>>

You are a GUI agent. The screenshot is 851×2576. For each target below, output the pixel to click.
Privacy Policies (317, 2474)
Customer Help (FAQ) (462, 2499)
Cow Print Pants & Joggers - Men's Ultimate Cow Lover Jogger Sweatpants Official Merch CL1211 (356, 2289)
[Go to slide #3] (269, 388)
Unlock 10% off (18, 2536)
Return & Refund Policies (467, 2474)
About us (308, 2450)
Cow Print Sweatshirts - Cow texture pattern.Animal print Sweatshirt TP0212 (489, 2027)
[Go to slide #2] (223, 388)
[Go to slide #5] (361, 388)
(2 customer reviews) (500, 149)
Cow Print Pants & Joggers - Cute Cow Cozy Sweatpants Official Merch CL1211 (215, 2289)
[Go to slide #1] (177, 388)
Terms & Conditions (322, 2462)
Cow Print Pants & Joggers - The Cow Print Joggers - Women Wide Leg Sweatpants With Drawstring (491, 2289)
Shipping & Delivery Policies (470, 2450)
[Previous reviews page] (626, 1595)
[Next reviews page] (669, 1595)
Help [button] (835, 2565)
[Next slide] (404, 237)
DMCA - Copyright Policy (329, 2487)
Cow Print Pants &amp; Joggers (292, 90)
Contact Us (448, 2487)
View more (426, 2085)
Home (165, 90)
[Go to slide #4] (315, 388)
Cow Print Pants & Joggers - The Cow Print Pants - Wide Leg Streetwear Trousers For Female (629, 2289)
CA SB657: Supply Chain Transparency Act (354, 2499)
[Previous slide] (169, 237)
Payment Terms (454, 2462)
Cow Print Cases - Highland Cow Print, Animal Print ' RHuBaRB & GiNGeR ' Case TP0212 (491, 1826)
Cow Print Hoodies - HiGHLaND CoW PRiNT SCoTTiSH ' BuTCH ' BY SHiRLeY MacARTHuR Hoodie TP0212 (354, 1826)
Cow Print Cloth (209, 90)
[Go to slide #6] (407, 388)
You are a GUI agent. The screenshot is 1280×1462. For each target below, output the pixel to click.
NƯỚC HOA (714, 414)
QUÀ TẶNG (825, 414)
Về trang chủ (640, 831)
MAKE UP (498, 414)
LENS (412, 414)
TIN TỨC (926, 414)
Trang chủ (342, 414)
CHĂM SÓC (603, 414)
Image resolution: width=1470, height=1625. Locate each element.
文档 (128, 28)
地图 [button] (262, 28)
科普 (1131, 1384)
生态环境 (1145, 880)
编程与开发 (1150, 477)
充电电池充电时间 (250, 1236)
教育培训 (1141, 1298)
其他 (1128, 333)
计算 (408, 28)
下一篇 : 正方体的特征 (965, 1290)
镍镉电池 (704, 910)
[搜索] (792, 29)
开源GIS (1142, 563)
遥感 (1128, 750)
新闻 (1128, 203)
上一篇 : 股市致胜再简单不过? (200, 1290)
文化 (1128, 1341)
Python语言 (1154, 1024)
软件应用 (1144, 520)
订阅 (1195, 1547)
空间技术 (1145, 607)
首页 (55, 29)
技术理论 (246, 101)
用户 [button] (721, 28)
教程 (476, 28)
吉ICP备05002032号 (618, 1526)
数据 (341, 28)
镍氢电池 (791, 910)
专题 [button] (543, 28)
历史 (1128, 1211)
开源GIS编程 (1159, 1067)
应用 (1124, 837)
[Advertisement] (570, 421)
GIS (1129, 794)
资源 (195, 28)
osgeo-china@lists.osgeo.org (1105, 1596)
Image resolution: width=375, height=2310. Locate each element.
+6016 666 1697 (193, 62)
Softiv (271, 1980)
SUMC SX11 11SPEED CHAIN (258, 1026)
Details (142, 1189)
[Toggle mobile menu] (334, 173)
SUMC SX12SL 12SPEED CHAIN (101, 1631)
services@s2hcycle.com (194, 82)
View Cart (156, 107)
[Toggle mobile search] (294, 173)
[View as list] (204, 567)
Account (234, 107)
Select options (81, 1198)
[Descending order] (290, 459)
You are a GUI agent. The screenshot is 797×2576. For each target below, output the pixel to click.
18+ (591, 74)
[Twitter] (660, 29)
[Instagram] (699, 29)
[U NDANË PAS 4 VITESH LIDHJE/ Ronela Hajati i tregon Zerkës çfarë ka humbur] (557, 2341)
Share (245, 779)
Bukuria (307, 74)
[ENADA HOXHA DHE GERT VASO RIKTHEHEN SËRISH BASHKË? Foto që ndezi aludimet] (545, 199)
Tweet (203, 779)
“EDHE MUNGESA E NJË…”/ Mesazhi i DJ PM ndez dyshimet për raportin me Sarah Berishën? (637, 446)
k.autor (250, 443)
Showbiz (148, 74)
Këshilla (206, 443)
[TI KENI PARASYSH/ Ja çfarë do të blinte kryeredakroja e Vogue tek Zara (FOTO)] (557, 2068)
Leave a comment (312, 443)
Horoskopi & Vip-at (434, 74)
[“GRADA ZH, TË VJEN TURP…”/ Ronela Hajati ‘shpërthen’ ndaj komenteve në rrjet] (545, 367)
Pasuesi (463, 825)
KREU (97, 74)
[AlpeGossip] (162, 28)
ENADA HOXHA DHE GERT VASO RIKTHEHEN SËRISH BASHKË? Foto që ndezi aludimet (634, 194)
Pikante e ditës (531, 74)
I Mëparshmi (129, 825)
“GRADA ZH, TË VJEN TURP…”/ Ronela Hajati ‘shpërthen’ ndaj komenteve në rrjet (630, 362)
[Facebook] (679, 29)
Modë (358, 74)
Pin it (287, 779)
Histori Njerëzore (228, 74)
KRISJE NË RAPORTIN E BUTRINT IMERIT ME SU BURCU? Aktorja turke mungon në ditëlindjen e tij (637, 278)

<<

→ **What is required**
Using the data above, reproduce exactly the lines between those holding "Cow Print Pants & Joggers - Men's" and "Terms & Conditions (322, 2462)", inclusive, and no others.

→ **Your response**
Cow Print Pants & Joggers - Men's Ultimate Cow Lover Jogger Sweatpants Official Merch CL1211 (356, 2289)
[Go to slide #3] (269, 388)
Unlock 10% off (18, 2536)
Return & Refund Policies (467, 2474)
About us (308, 2450)
Cow Print Sweatshirts - Cow texture pattern.Animal print Sweatshirt TP0212 (489, 2027)
[Go to slide #2] (223, 388)
[Go to slide #5] (361, 388)
(2 customer reviews) (500, 149)
Cow Print Pants & Joggers - Cute Cow Cozy Sweatpants Official Merch CL1211 (215, 2289)
[Go to slide #1] (177, 388)
Terms & Conditions (322, 2462)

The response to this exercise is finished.